Weak middle schools across much of the city create a stampede for a few desirable options in affluent Northwest, parents said, and end up pushing many families into charter schools, private schools or the suburbs as they seek a predictable K-12 path. It is middle schools that are causing attrition at many elementary schools and low enrollment at many high schools, they said.

"Our children deserve a great middle school, where the amazing work and progress of their elementary schools can be continued," said Carla Ferris, a parent at Powell Elementary in Petworth, who described the heartbreak of watching students go in many different directions after fifth grade.

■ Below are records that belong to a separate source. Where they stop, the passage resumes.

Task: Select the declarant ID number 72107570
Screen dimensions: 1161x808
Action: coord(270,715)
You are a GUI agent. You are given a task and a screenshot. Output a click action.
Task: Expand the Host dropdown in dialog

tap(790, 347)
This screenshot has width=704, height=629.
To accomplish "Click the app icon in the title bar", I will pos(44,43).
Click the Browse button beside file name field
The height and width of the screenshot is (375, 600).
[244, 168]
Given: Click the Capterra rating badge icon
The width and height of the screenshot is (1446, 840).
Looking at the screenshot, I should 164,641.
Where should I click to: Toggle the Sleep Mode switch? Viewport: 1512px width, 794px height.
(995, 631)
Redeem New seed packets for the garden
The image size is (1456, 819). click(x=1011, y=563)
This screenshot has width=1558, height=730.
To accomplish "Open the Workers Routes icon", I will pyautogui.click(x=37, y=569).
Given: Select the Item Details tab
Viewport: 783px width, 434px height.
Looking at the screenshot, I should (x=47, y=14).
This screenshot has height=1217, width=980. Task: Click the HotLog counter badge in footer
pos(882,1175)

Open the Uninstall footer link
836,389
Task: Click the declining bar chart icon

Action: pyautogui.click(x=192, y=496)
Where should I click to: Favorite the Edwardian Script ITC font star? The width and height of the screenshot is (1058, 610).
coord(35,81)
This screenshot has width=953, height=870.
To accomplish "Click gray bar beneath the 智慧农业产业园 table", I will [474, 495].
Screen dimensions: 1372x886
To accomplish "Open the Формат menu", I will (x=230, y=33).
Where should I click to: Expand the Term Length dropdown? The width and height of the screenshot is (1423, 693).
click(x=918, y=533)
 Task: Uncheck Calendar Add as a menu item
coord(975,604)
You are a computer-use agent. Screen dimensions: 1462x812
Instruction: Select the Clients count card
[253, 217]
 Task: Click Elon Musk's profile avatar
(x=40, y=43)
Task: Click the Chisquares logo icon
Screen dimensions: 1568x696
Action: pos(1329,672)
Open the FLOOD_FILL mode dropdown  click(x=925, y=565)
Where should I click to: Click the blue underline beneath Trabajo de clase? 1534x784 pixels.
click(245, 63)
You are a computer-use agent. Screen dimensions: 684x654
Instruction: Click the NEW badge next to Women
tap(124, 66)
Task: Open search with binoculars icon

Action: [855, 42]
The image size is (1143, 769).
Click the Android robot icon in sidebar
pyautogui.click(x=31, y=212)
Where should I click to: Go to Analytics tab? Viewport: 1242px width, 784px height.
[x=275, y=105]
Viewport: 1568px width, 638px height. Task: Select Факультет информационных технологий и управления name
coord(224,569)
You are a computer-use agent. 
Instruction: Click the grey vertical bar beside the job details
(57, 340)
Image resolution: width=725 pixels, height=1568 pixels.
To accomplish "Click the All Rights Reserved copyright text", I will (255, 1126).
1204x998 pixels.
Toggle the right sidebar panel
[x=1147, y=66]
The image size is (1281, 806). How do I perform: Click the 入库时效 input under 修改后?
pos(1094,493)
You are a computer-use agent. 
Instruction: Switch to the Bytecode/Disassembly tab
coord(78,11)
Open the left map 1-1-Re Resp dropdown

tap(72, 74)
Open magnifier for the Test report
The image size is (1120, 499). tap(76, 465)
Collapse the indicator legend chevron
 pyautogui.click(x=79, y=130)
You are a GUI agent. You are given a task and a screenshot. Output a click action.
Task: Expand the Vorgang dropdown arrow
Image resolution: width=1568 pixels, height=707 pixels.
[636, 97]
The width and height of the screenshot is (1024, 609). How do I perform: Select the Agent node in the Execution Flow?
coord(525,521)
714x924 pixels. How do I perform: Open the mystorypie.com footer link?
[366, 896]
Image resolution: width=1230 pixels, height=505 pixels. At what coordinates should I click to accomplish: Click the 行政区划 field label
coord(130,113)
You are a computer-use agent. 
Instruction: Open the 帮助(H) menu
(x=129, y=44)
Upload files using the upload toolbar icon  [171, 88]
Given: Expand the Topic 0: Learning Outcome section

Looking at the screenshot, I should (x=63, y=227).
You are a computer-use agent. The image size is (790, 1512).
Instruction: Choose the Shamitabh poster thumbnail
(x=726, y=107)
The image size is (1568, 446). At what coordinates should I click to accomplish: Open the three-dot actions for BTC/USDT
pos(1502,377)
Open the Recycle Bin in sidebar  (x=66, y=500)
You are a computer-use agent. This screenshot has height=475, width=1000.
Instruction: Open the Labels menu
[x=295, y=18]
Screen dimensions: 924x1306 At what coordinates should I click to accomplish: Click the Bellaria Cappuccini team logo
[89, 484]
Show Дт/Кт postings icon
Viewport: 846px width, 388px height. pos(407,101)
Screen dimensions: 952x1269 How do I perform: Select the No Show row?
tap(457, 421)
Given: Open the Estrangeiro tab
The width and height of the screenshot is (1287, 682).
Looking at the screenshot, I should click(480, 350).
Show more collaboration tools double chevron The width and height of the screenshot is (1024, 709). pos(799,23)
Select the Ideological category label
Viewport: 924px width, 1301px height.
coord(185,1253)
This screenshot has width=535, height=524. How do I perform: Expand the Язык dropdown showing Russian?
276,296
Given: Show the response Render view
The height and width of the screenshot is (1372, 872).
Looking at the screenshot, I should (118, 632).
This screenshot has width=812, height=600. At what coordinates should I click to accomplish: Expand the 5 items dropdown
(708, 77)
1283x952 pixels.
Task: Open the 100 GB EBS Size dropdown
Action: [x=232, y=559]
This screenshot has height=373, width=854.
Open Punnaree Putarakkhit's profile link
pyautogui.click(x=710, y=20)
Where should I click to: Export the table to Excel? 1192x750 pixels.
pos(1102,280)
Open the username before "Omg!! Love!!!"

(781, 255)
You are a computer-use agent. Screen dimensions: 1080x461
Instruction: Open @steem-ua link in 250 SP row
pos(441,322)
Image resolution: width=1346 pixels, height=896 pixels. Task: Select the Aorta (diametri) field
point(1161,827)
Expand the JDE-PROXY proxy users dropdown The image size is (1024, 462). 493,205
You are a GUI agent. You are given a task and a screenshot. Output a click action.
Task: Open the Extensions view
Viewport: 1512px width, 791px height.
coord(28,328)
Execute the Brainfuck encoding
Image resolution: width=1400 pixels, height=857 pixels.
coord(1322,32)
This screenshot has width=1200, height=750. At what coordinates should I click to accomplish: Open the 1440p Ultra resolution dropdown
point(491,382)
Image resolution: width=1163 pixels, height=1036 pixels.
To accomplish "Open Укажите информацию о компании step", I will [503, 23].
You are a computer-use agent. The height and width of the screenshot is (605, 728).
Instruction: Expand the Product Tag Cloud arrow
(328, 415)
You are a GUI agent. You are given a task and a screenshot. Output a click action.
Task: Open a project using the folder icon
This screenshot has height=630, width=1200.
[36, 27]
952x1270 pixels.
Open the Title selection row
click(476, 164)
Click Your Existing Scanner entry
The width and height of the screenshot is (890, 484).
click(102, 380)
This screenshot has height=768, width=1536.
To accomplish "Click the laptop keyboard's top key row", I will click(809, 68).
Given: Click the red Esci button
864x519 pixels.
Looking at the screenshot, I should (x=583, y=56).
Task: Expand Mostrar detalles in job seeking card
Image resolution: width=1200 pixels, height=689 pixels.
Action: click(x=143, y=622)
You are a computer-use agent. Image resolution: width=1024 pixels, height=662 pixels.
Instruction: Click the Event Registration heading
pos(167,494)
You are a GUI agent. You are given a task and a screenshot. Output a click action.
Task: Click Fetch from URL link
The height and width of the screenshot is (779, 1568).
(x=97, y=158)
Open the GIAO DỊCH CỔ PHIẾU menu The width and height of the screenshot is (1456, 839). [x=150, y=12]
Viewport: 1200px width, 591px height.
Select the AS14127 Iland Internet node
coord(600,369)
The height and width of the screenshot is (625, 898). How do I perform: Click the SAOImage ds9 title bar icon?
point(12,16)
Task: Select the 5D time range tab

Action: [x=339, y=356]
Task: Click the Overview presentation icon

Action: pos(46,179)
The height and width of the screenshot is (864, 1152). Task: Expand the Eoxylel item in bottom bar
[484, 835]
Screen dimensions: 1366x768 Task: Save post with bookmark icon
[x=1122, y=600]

Schools Chancellor Kaya Henderson acknowledged that most of the District's traditional middle schools and its K-8 education campuses have failed to attract families. She suggested that perhaps the city should figure out how to funnel children to charter schools in the middle grades, arguing that "they know how to do middle school really well."

Education Chairman David A. Catania (I-At Large) bristled at that suggestion and called on Henderson to produce a middle school improvement and funding plan.

"If whoever you have in your administration can't figure out middle schools, get someone else," Catania said. "I'm not about to outsource middle schools to charters."

Deputy Mayor for Education Abigail Smith is leading the boundary effort, which will determine which schools students have a right to attend based on their city addresses. The changes could affect real estate markets and could shift the racial and class makeups of the city's schools.

Smith is co-chairing an advisory committee that aims to make draft boundary-change recommendations by May. She faced criticism Friday from parents who said that her office was not transparent in how it chose the 21 members of that committee.

Parents from Ward 7, east of the Anacostia River in neighborhoods that for years have sent many children west each morning in search of better schools, said they felt underrepresented on the committee. That could help deepen divisions in an already divided city, one parent warned.

"If you don't look at who you have on the committee representing the wards, then you're going to go down the path where we'll start looking at two different cities," said parent Candace Rhett. "There will be a black city and a white city."

Smith said she and her team would consider the feedback, but she emphasized that there are many other ways for people to ensure their voices are heard, including focus groups, working groups and community meetings scheduled for coming months. Ultimately, decisions will be made by the mayor, who does not need council approval to change school boundaries.

In a sign of the political importance of the school-boundary debate, the hearing drew several council members who are running for mayor, including Jack Evans (D-Ward 2), Muriel Bowser (D-Ward 4) and Tommy Wells (D-Ward 6).

Politicians and parents said they want the boundary-change process to produce two things: diverse schools and strong neighborhood schools that families have a right to attend without having to gamble in lotteries. It will be a challenge to achieve both in a city with segregated housing patterns.

"If we just have neighborhood schools, what are we going to do, just have white schools? Just have African American schools?" asked Mary M. Cheh (D-Ward 3). "We don't want that."